268 – Leçon sur la charité, avec la parabole des noyaux. Le joug de Jésus est léger
Le samedi 1er septembre 1945
268.1 – Jésus, accompagné de Manahen (Manaën), sort de la maison de la veuve en disant:
“Paix à toi et aux tiens. Après le sabbat, nous nous retrouverons. Adieu, petit Joseph. Demain, repose-toi et joue, après tu m’aideras encore. Pourquoi pleures-tu?”
“J’ai peur que tu ne reviennes plus…”
“Je dis toujours la vérité. Mais te déplaît-il tant que je m’en aille?”
L’enfant acquiesce de la tête.
Jésus le caresse et dit:
“Un jour est vite passé. Demain tu restes avec ta mère et tes frères. Et moi, je reste avec mes apôtres et je leur parle. Ces jours-ci, je t’ai parlé pour t’apprendre à travailler. Maintenant je vais les trouver pour leur apprendre à prêcher et à être bons. Tu ne te divertirais pas avec Moi, seul enfant parmi tant d’hommes.”
“Oh! Je me divertirais parce que je serai avec Toi.”
“J’ai compris, femme! Ton fils fait comme beaucoup, et ce sont les meilleurs. Il ne veut pas me quitter. Me fais-tu confiance de me le laisser jusqu’à après-demain?”

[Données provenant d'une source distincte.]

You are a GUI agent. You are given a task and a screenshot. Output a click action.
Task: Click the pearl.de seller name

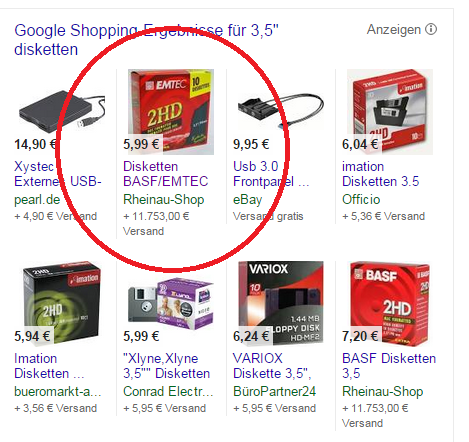37,200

“Oh! Seigneur! Mais je te les donnerais tous! Avec Toi, ils sont en sécurité comme au Ciel… Et cet enfant, qui était celui qui restait le plus avec son père, a trop souffert. Il s’y est trouvé, lui, au moment… Tu vois?.. Il ne fait que pleurer et languir. Ne pleure pas, mon fils. Demande au Seigneur si ce n’est pas vrai ce que je dis. Maître, moi, pour le consoler, je lui dis toujours que son père n’est pas perdu, mais seulement parti momentanément loin de nous.”
“C’est la vérité. C’est exactement comme te dit ta mère, petit Joseph.”
“Mais jusqu’à ce que je meure je ne vais pas le retrouver. Et je suis petit. Et si je deviens vieux comme l’était Isaac, combien je dois attendre?”
“Pauvre enfant! Mais le temps passe vite.”
“Non, Seigneur. Cela fait trois semaines que je n’ai plus le père, et cela me paraît si long, si long!… Moi, je ne peux me passer de lui…”
Il pleure sans bruit, mais avec une profonde peine.
“Tu le vois? Il est toujours ainsi. Et spécialement quand il n’est pas pris par des choses qui l’absorbent. Le sabbat est un tourment. J’ai peur qu’il ne meure…”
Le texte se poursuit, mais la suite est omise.